2In Key Buick, the Fifth Circuit held that the Civil Rights Attorney's Fees Awards Act of 1972 — which authorized attorney's fee awards in a “civil action or proceeding, by or on behalf of the United States” — did not authorize fees for a taxpayer who successfully filed a deficiency petition in the Tax Court because the petition was brought by the taxpayer, not “by or on behalf of the United States.” 613 F.2d at 1308. The Act permitted the Tax Court to award attorneys' fees if the taxpayer was “cast in a defendant's role” in that forum. Id. at 1309. However, the Fifth Circuit stressed that the statute used not only the “sharply defined” term “civil action” but also the “broader and more open-ended” term “proceeding.” Id. at 1308. By contrast, 28 U.S.C. § 2401(a) refers only to a “civil action.”

3See 26 U.S.C. § 6213(a) (stating that the Tax Court “shall have no jurisdiction to enjoin any action or proceeding . . . unless a timely petition for a redetermination of the deficiency has been filed and then only in respect of the deficiency that is the subject of such petition”); see also 26 U.S.C. § 7429(b) (authorizing a “civil action” for review of jeopardy levy or assessment procedures and, in subsection (b)(2)(B), giving the Tax Court jurisdiction over those civil actions in certain cases when a taxpayer has filed a petition under 6213(a) for related tax periods). In contrast, the jurisdictional provision authorizing a tax refund suit in district court calls that proceeding a “civil action.” 28 U.S.C. § 1346(a)(1). The relevant Code provision is similarly entitled “civil actions for refund.” 26 U.S.C. § 7422.

4Application of § 2401(a) would further encourage agency gamesmanship.

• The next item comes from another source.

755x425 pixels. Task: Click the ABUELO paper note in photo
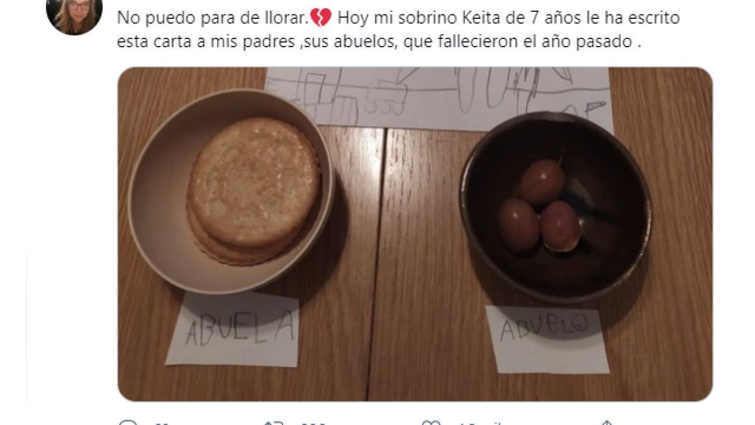547,339
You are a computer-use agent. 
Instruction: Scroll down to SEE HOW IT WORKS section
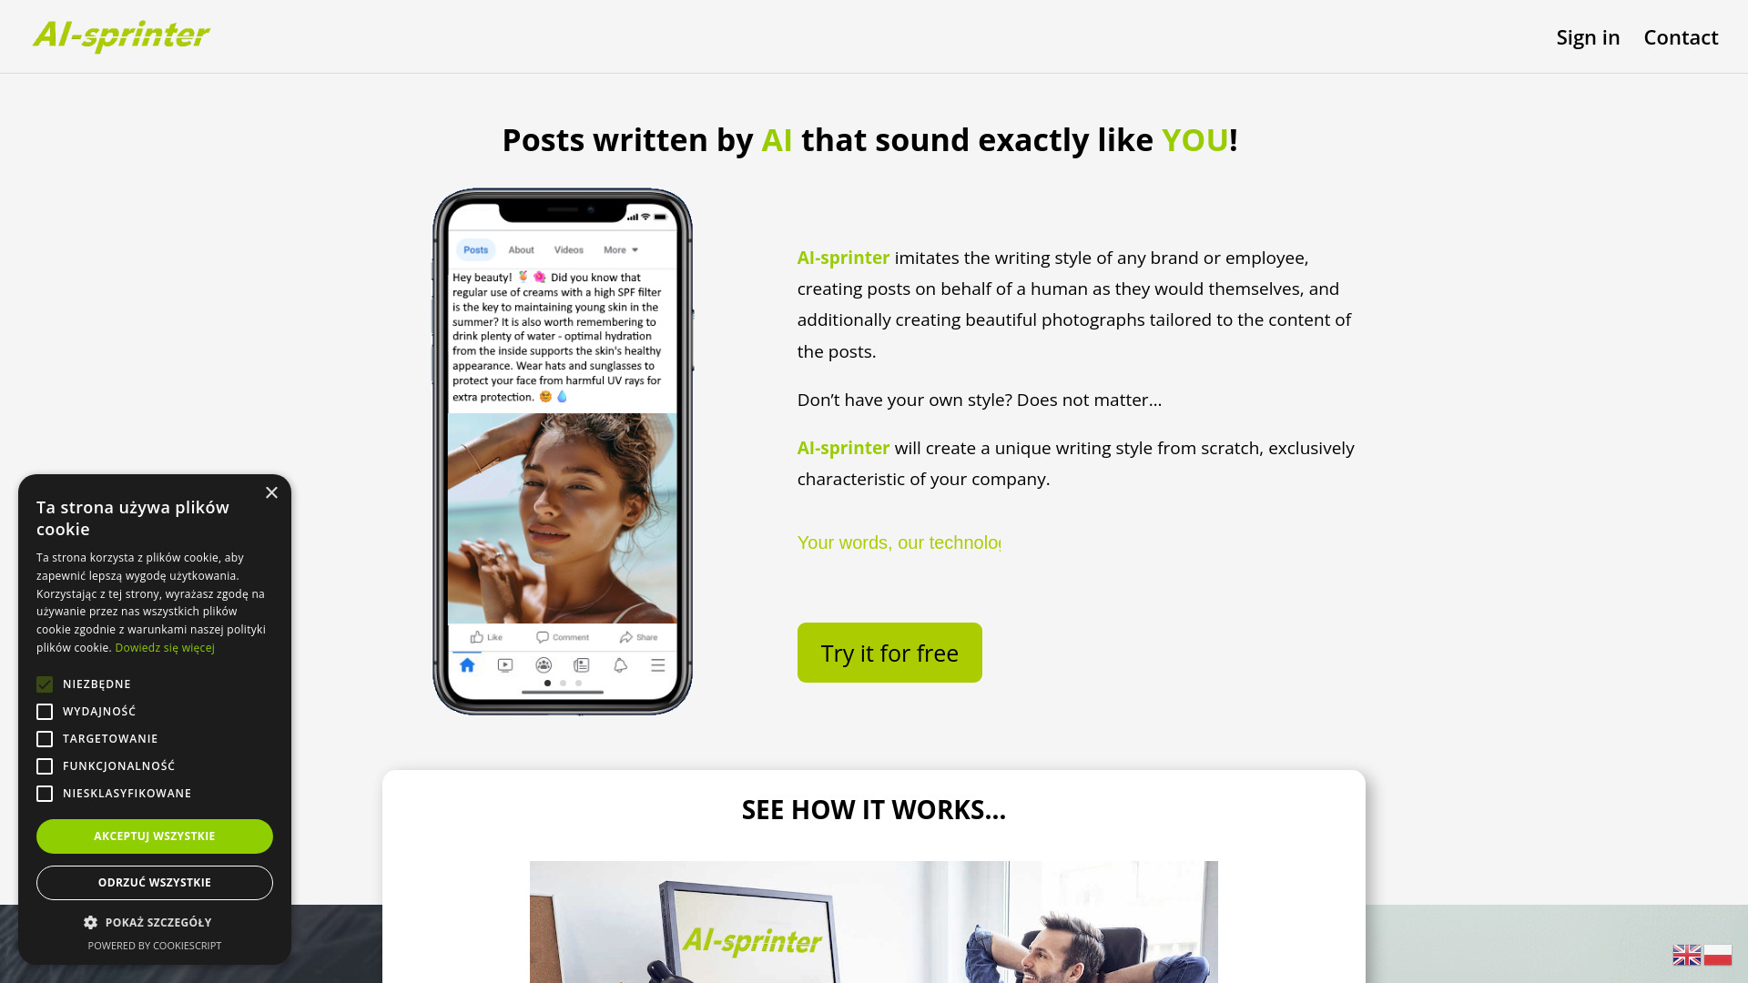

Of course, if the IRS had not challenged Altera's 2004 tax return, but instead chose to enforce the Final Rule on the 2005 tax return (timely filed in 2006), application of § 2401(a) would have made any APA challenge to the Final Rule untimely even if the deficiency had been asserted without extending the time for administrative review.